> **YOUR INSTRUCTIONS**
The lines to output run from the first line of the entries below through the line containing "Il chiostro (153, 2488)"; copy them exactly and leave out pictures.

> **Records from a collection**
=-=-=-=-=
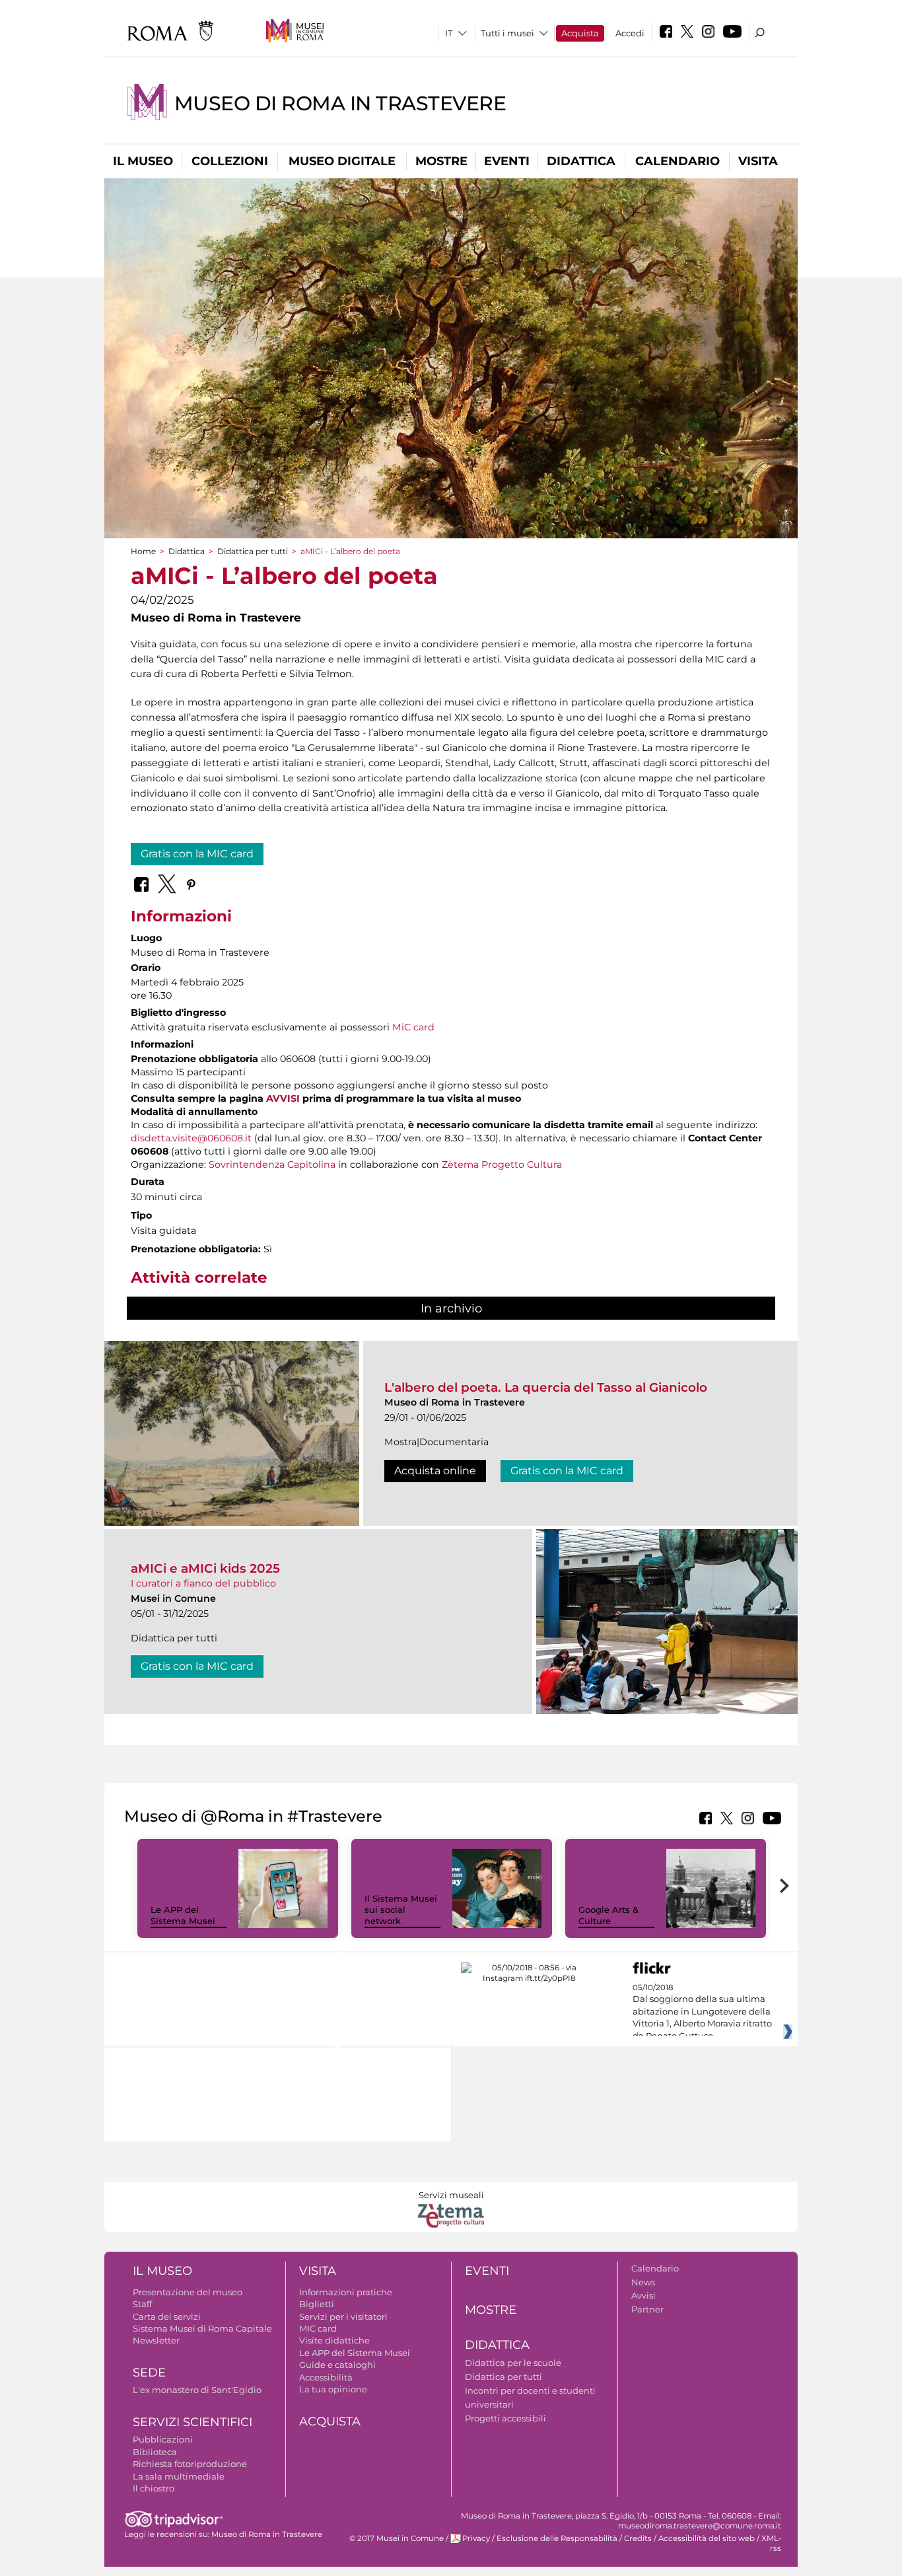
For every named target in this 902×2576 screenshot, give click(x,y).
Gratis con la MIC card (197, 853)
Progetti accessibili (505, 2418)
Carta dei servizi (167, 2316)
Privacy (476, 2538)
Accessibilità (326, 2377)
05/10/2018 (702, 2012)
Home (143, 551)
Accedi (629, 33)
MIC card (318, 2328)
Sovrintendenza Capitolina (272, 1164)
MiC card (413, 1027)
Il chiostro (153, 2488)
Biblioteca (155, 2452)
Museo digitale (342, 161)
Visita (758, 161)
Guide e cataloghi (337, 2364)
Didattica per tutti (252, 551)
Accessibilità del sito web (706, 2538)
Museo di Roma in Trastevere (340, 103)
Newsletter (156, 2340)
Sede (149, 2373)
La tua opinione (333, 2389)
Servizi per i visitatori (343, 2316)
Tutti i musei (507, 33)
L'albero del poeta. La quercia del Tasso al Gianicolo (545, 1387)
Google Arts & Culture (608, 1915)
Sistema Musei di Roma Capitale (202, 2328)
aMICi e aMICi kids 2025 (205, 1568)
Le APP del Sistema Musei (183, 1915)
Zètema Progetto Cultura (502, 1164)
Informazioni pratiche (345, 2292)
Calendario (677, 161)
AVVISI (283, 1098)
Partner (647, 2309)
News (643, 2282)
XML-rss (771, 2543)
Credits (638, 2538)
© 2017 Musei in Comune (396, 2538)
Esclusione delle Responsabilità (557, 2538)
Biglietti (316, 2304)
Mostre (441, 161)
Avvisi (643, 2295)
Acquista (580, 33)
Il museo (143, 161)
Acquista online (435, 1470)
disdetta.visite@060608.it (191, 1138)
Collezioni (229, 161)
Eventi (507, 161)
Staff (142, 2304)
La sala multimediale (179, 2476)
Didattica (581, 161)
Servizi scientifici (192, 2422)
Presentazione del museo (187, 2292)
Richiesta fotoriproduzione (190, 2463)
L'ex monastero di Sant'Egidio (197, 2389)
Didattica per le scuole (513, 2362)
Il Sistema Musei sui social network (400, 1909)
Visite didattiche (334, 2340)
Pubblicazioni (163, 2439)
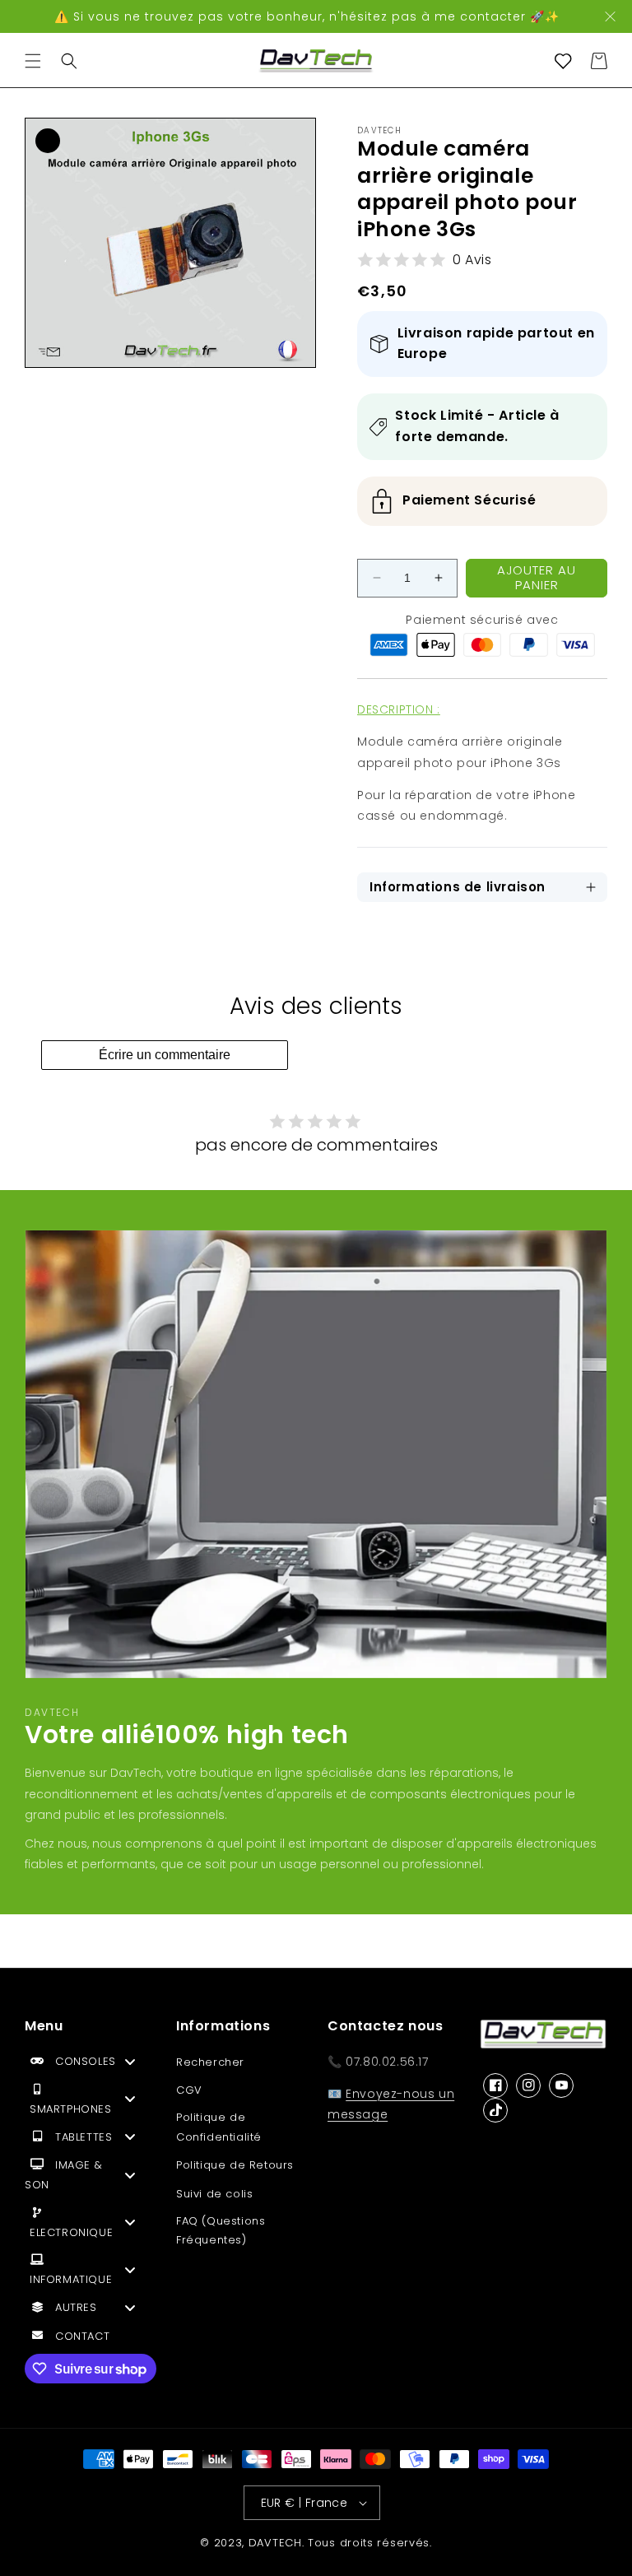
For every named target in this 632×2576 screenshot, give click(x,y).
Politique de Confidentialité (219, 2126)
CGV (189, 2090)
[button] (33, 61)
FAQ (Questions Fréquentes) (220, 2230)
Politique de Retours (235, 2165)
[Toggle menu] (130, 2061)
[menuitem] (89, 2066)
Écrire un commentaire (164, 1055)
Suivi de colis (214, 2194)
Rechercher (210, 2062)
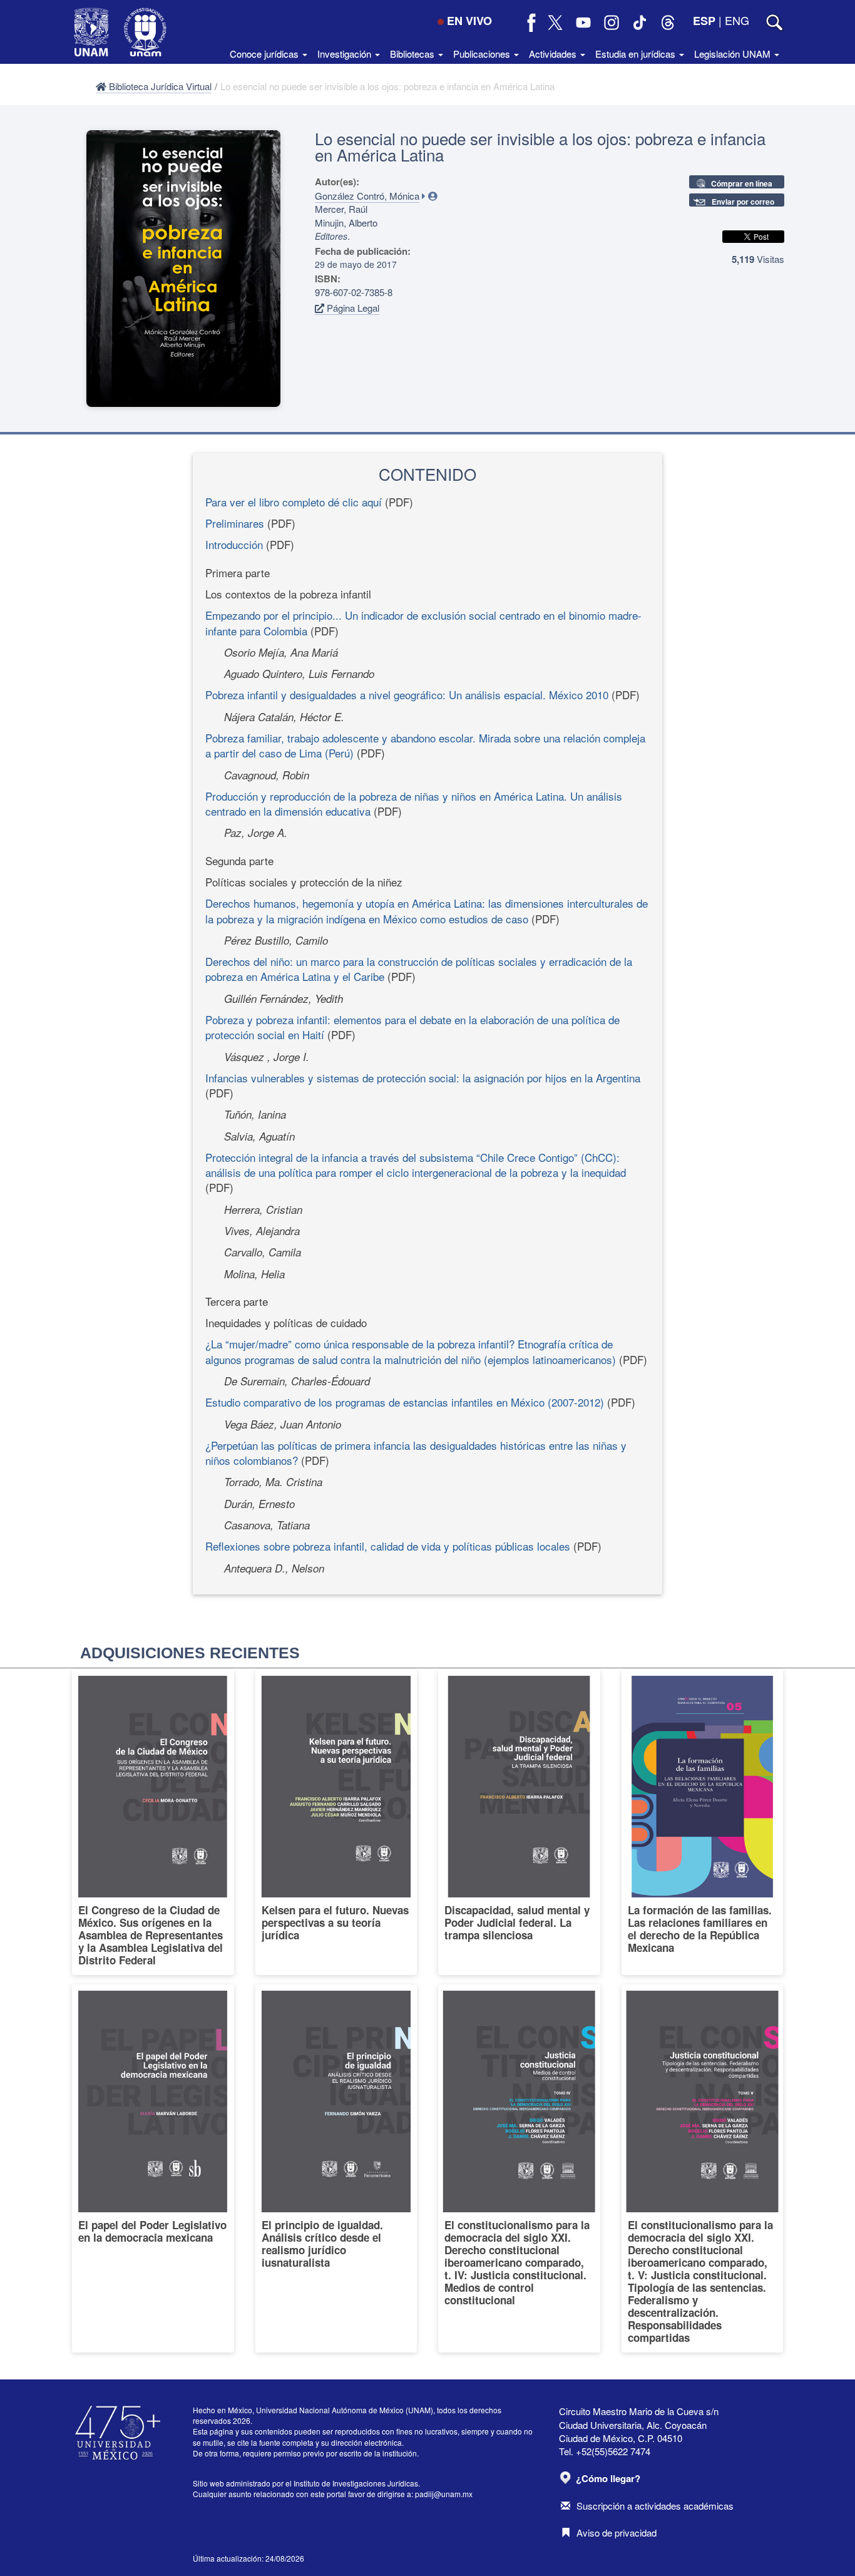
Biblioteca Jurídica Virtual (159, 86)
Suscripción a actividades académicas (655, 2505)
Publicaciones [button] (483, 53)
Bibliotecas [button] (413, 53)
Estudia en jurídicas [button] (636, 53)
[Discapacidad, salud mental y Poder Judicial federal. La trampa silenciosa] (519, 1822)
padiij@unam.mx (444, 2493)
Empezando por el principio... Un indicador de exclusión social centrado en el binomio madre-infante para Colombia (423, 622)
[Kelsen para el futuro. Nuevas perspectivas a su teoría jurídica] (336, 1822)
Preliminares (234, 523)
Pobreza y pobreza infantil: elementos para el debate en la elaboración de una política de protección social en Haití (412, 1027)
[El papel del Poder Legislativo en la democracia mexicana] (153, 2168)
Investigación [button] (345, 53)
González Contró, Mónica (367, 195)
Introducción (234, 544)
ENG (737, 20)
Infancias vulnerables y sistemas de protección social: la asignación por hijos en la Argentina (422, 1077)
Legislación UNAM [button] (733, 53)
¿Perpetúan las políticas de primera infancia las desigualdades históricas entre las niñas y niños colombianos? (416, 1452)
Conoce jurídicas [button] (265, 53)
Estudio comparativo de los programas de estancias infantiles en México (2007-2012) (404, 1402)
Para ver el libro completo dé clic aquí (293, 502)
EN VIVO (469, 21)
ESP (704, 21)
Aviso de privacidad (616, 2532)
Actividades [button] (554, 53)
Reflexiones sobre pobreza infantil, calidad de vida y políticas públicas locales (387, 1546)
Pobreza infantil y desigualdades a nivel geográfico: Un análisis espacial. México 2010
=-=-=-=-=
> **SOLUTION TO THE PROBLEM**
For every named target in this 902×2576 screenshot, give click(x,y).
Gratis con la MIC card (197, 853)
Progetti accessibili (505, 2418)
Carta dei servizi (167, 2316)
Privacy (476, 2538)
Accessibilità (326, 2377)
05/10/2018 (702, 2012)
Home (143, 551)
Accedi (629, 33)
MIC card (318, 2328)
Sovrintendenza Capitolina (272, 1164)
MiC card (413, 1027)
Il chiostro (153, 2488)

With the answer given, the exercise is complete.